◆ What is required
Output the lines starting at the one containing "Given: Click the address bar URL field" and ending at the one containing "Looking at the screenshot, I should (358, 336)." as a JSON list of strings, one string per line, with blank lines left out. Leave the pictures out of the answer.

◆ Given records
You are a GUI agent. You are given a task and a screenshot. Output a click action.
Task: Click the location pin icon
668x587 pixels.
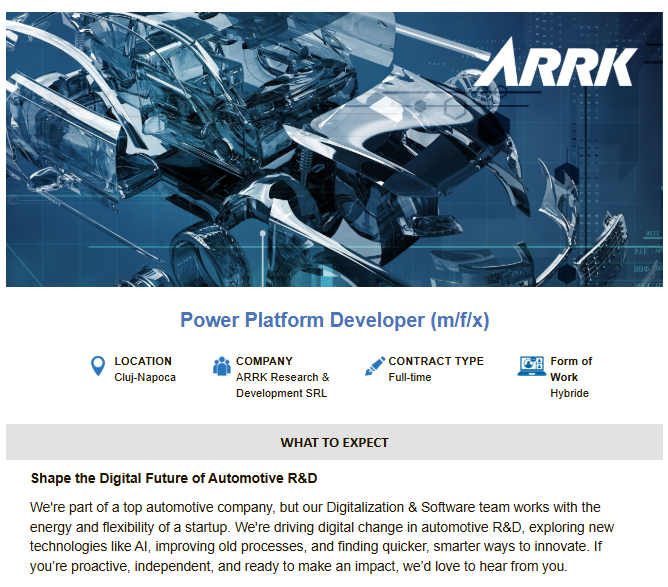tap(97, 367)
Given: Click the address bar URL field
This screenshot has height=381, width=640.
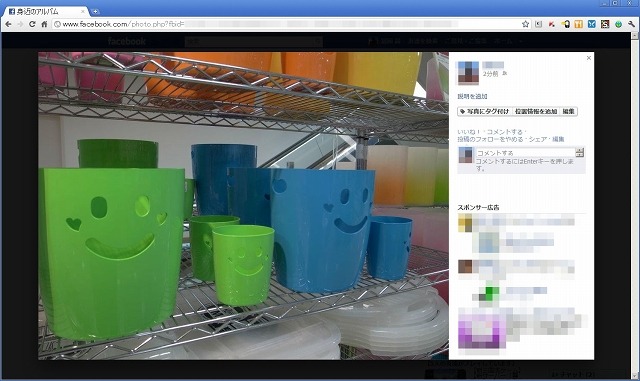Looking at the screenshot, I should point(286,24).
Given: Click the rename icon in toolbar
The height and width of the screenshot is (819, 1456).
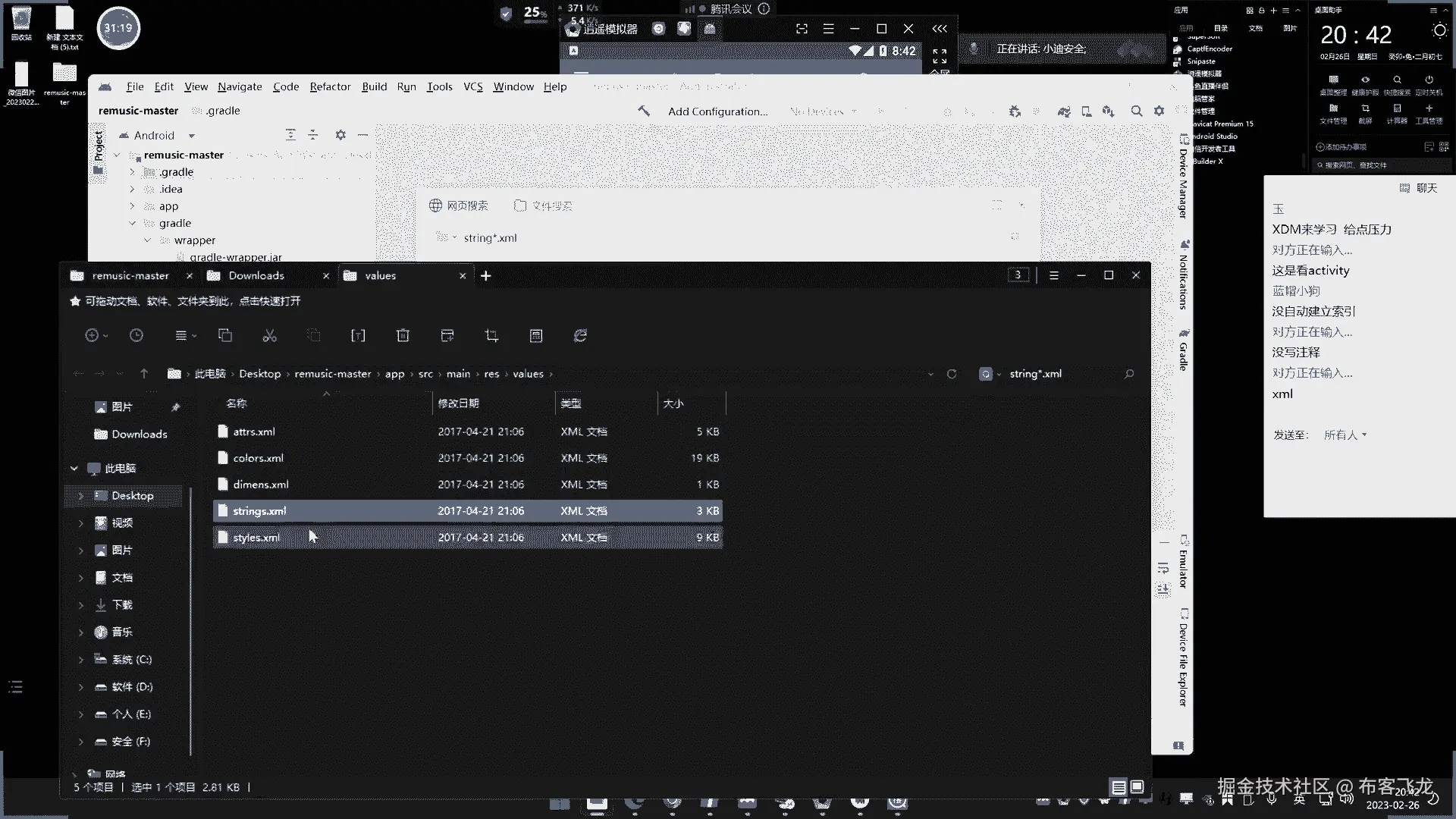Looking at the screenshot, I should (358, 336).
--
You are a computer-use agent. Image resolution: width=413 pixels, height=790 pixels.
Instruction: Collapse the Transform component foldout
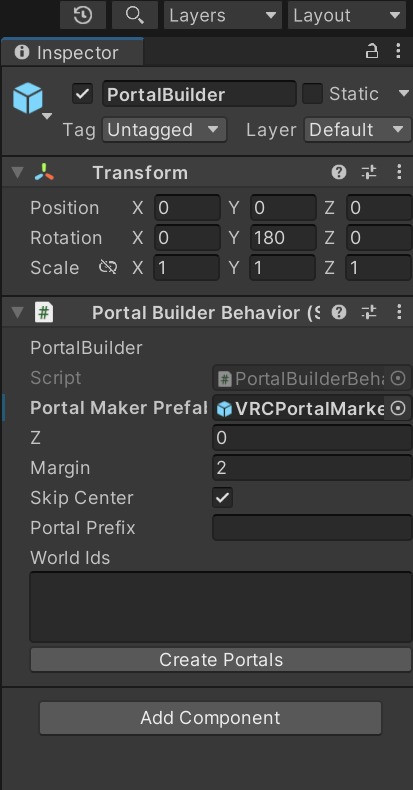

◆ Finished exercise
[
  "Given: Click the address bar URL field",
  "This screenshot has height=381, width=640.",
  "Looking at the screenshot, I should point(286,24).",
  "Given: Click the rename icon in toolbar",
  "The height and width of the screenshot is (819, 1456).",
  "Looking at the screenshot, I should (358, 336)."
]